(What to do): Copy out each line of the entries below in which the string "agent" appears.

+-------+

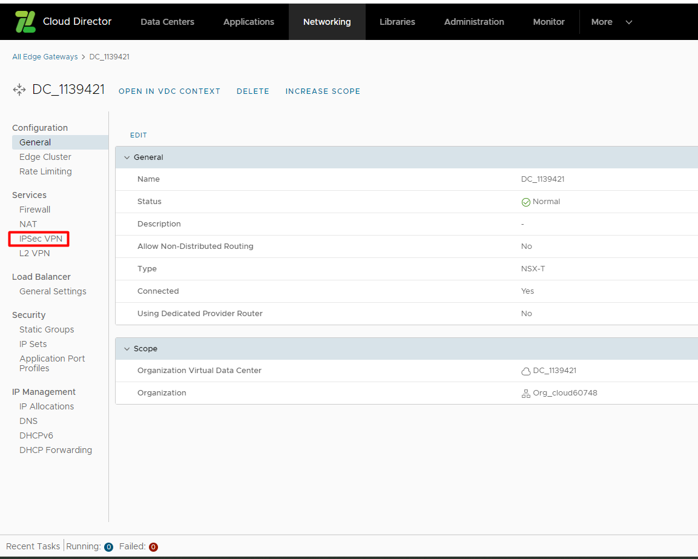Open DHCP Forwarding under IP Management

[56, 450]
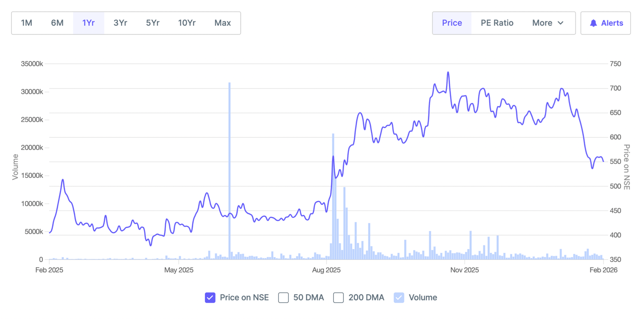The height and width of the screenshot is (319, 642).
Task: Select the 1Yr time range
Action: (88, 23)
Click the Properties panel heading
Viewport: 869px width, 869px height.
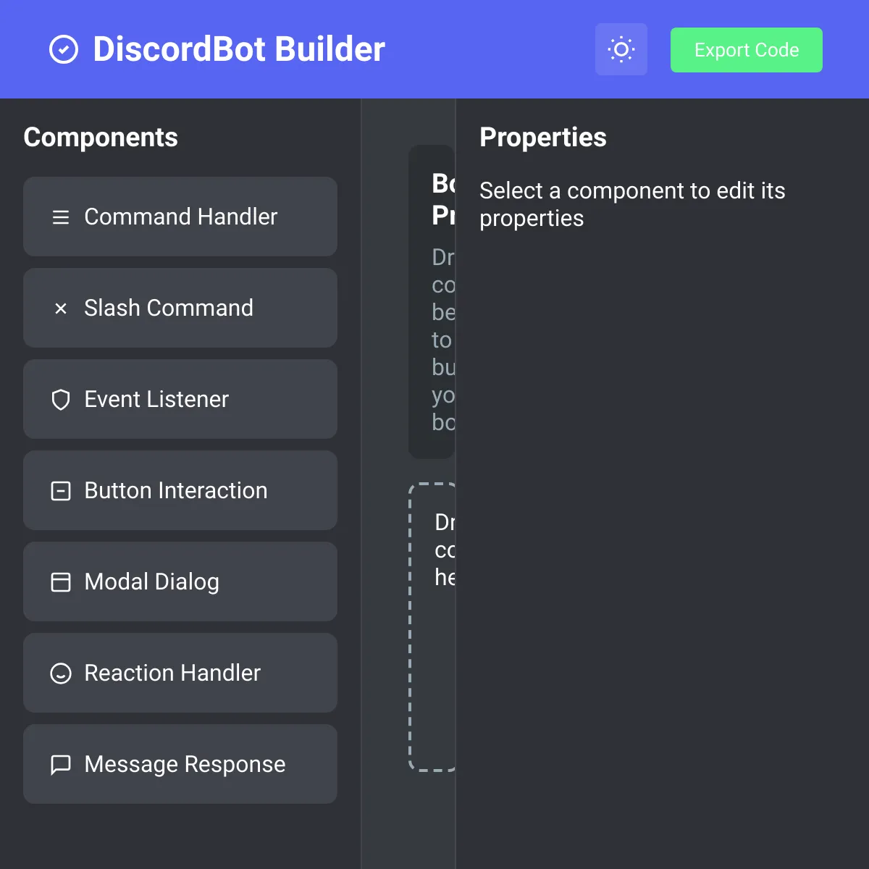[x=543, y=137]
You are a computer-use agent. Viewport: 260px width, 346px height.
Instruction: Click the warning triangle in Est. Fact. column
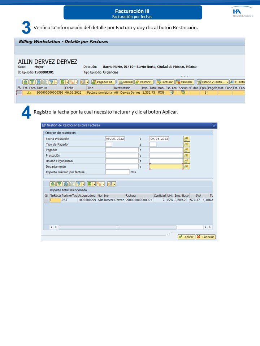29,93
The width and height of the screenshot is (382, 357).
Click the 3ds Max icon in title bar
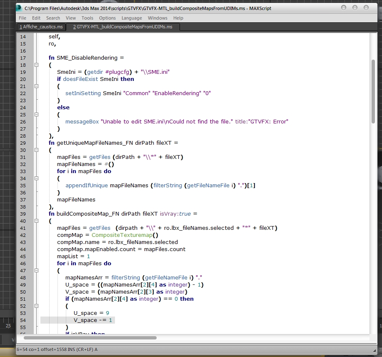[20, 8]
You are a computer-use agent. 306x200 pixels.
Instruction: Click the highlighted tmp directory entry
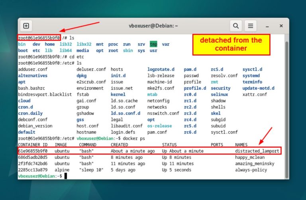coord(153,44)
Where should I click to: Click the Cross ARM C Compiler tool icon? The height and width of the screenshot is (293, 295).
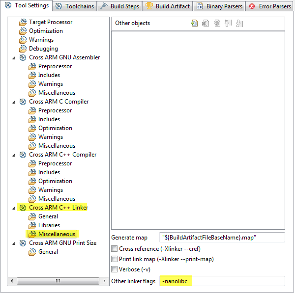pos(23,102)

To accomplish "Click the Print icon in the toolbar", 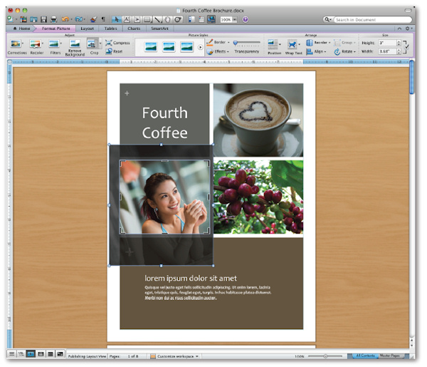I will (x=53, y=19).
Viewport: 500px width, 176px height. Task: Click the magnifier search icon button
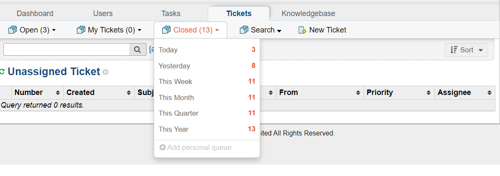pyautogui.click(x=137, y=50)
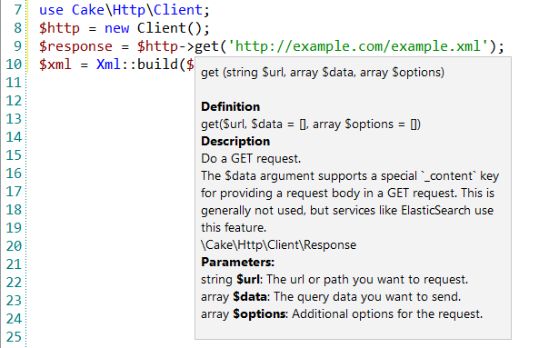Click the $xml variable on line 10
Viewport: 549px width, 348px height.
click(55, 65)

+-------+

(Answer):
You are a computer-use agent. Viewport: 260px width, 346px height.
You are a computer-use agent. 306x200 pixels.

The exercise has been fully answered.